Records in a dataset
------------------------------------------------------------------------

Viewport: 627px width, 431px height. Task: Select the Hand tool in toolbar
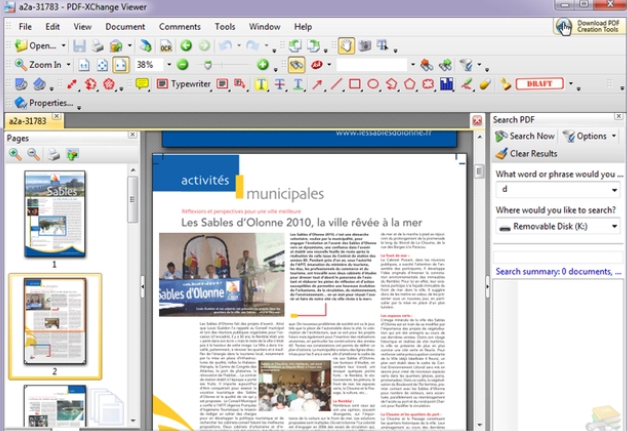click(346, 46)
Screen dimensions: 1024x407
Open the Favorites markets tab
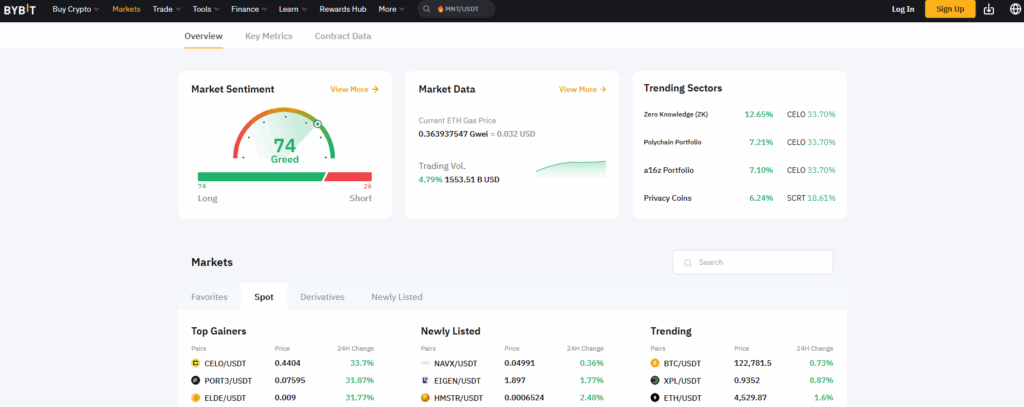[209, 297]
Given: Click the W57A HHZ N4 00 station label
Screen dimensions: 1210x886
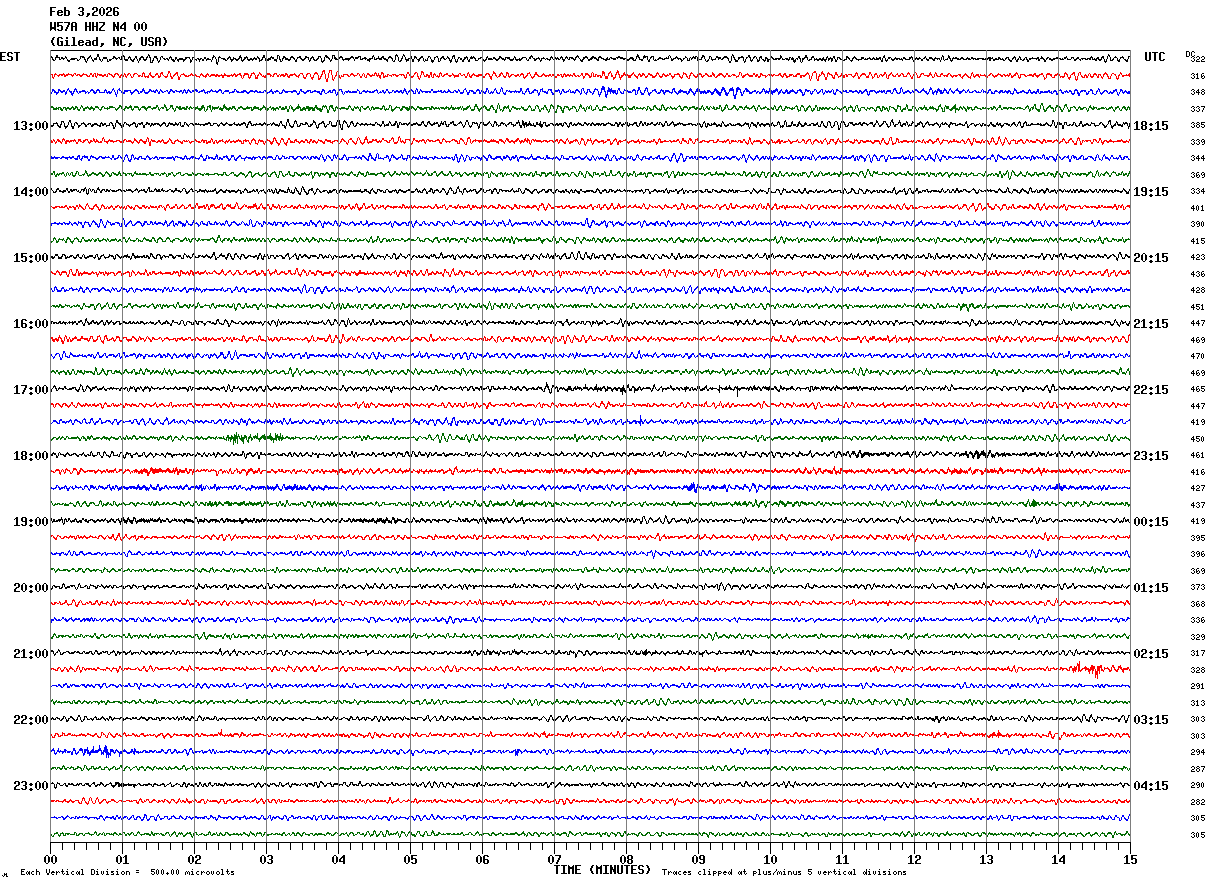Looking at the screenshot, I should pos(98,27).
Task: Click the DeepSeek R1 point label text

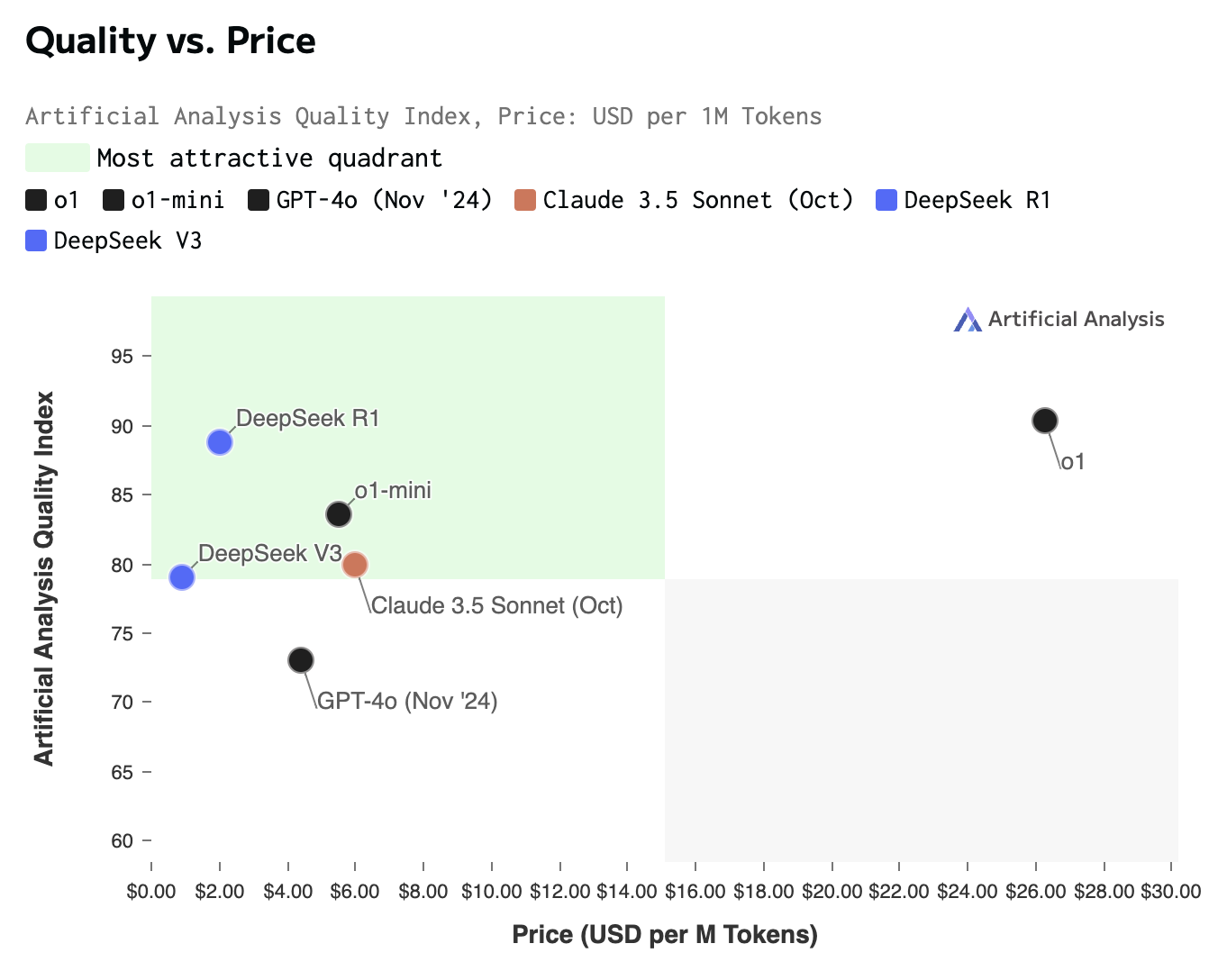Action: 307,419
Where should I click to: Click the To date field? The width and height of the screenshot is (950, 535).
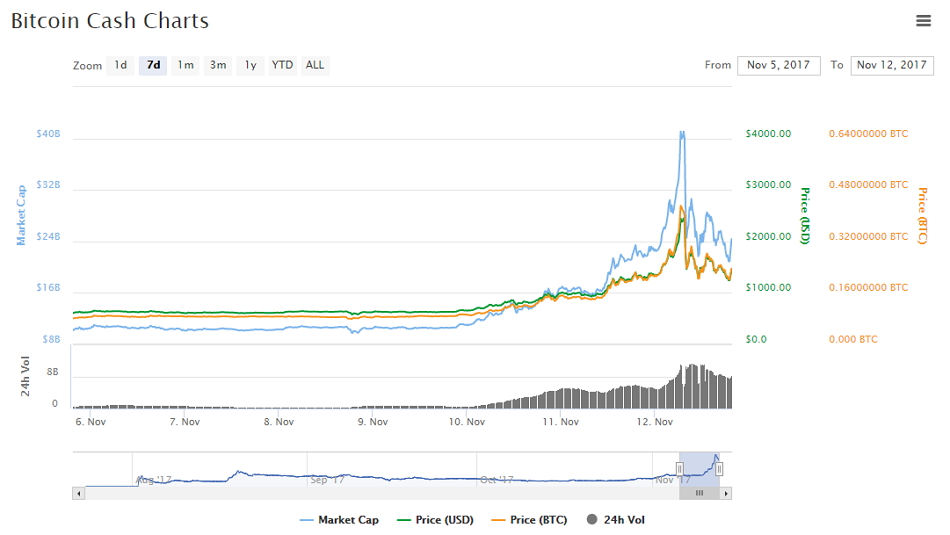tap(891, 65)
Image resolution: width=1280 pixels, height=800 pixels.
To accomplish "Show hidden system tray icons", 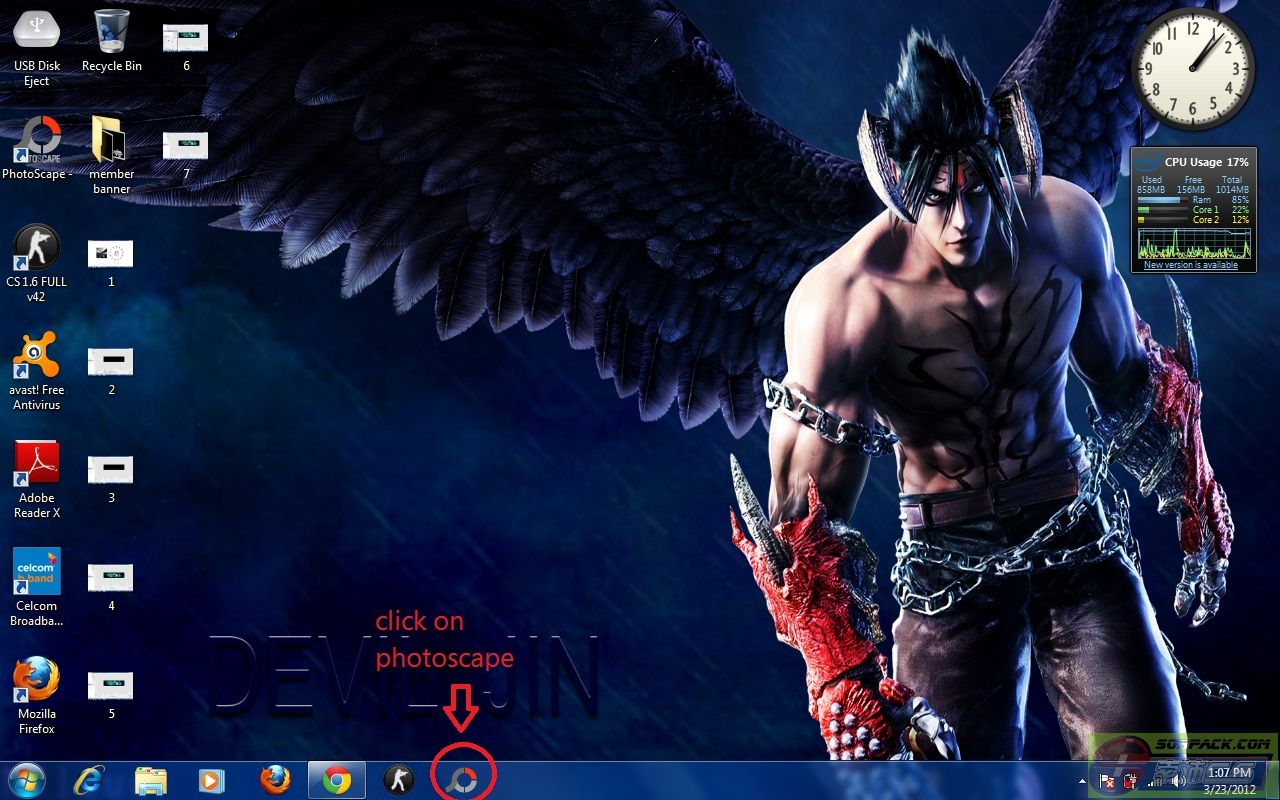I will tap(1082, 780).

------------------------------------------------------------------------

Objective
Gather every line of the items above that contains the string "height". Case counts.

Correct result
Viewport: 627px width, 431px height. Task: Select the Hand tool in toolbar
Where should I click to: Click the To date field? The width and height of the screenshot is (950, 535).
Image resolution: width=1280 pixels, height=800 pixels.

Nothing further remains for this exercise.